### Selected excerpt
▼
It is alleged the 20-year-old's captor worked for a group offering services on the clandestine network and had attempted to auction her off online.
Here we explain more about the murky underground of the internet:
What is the dark web?
The term refers to part of the internet that is only accessible using software which allows users to remain anonymous and untraceable. The most common way to access sites on the dark web is through a covert browser called TOR. The dark web cannot be navigated with normal search engines such as Google.
What is it used for?
Much of the dark web is an online black market where users can buy goods using digital currencies such as Bitcoin and trade in illegal items. The National Crime Agency has said the use of the dark web “as an international market place for firearms, drugs and indecent images of children” is continuing to rise.
But the dark web also offers a safe, anonymous way to access the internet for those living in countries where you could be arrested for online activity.
How can authorities tackle crime on the dark web?
The complex encryption tools used to communicate over the dark web makes identifying and finding criminals a challenge for authorities.
The National Crime Agency states: “The dark web may appear to offer criminals a degree of anonymity but law enforcement agencies are able to exploit that cover themselves and have a whole range of tools to go after their targets.”
▲
### Given records
▼
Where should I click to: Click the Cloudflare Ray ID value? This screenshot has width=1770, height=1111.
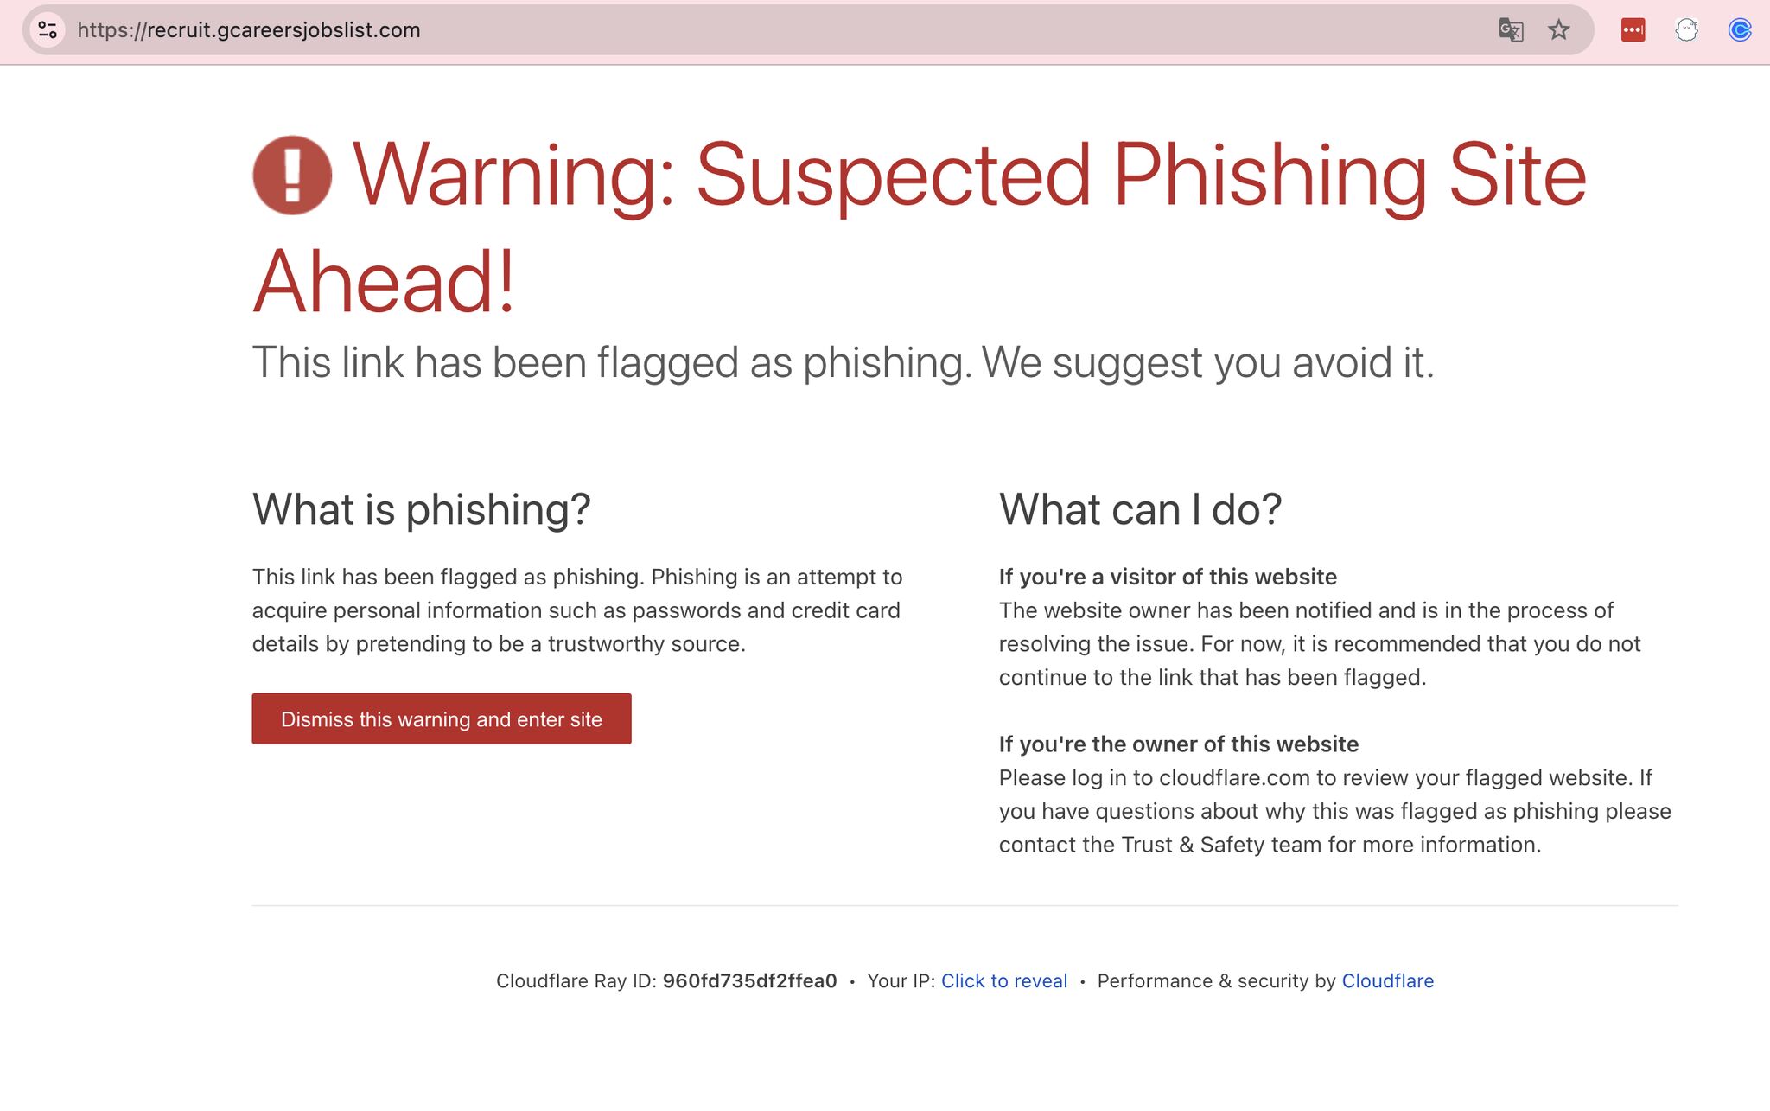[x=749, y=981]
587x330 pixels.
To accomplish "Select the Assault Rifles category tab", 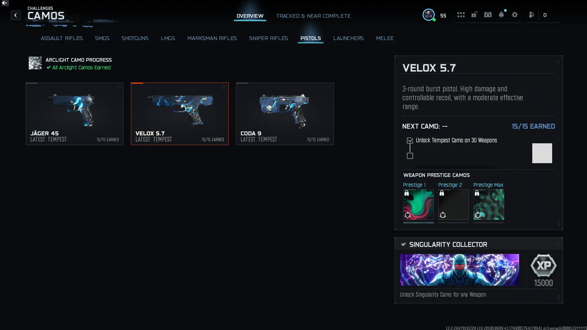I will click(x=62, y=38).
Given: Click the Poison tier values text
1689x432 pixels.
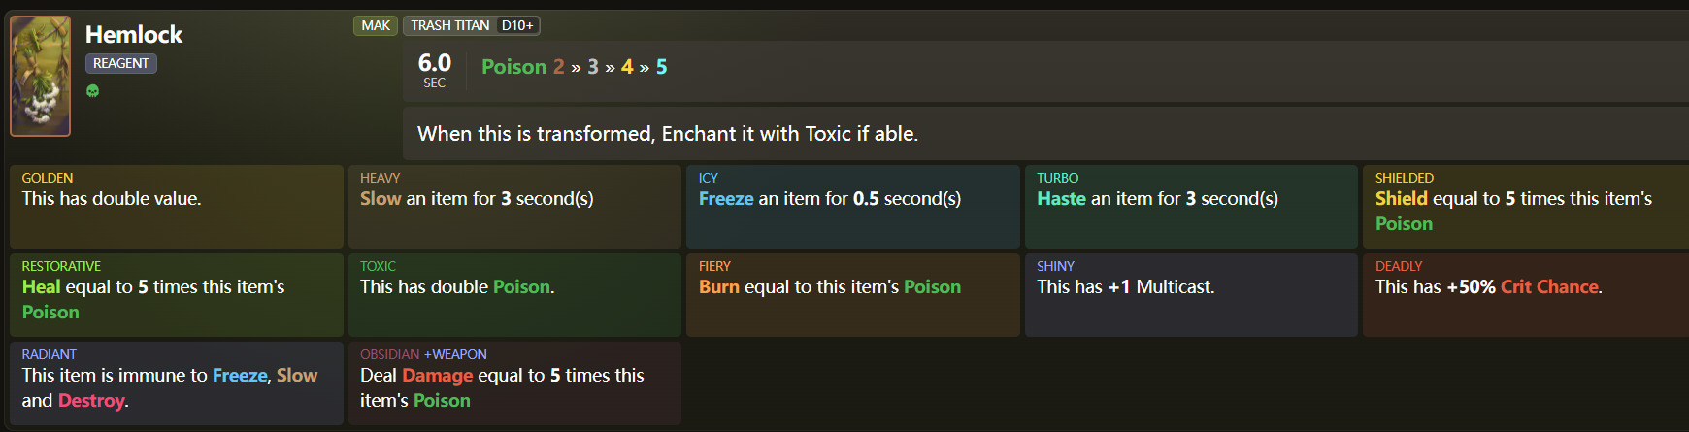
▲
### Requests
(1) In the rows, replace "Poison" with "Fire" in everything from the line containing "Given: Click the Poison tier values text" down to the end of the rows, and keep all else unchanged. Leave the pictures out of your answer.
(2) Write what comes next in the explainer on the dark web, picking up after its last sentence.

### Answer list
(1)
Given: Click the Fire tier values text
1689x432 pixels.

(2)
What high-profile cases have involved the dark web?
In September 2015 software programmer Mohammed Ali was jailed for eight years for trying to buy deadly ricin poison from the dark web after also being inspired by Breaking Bad. He bought 500 dollars (£320) worth of the powder, enough to kill 1,400 people. But he had unwittingly contacted an FBI agent, who sent him a harmless substance and tipped off UK police.
One of Britain's worst paedophiles was also jailed in June last year after sharing images on the dark web as he abused up to 200 Malaysian children.
Freelance photographer Richard Huckle, from Ashford in Kent, was handed 22 life sentences after admitting an unprecedented number of offences.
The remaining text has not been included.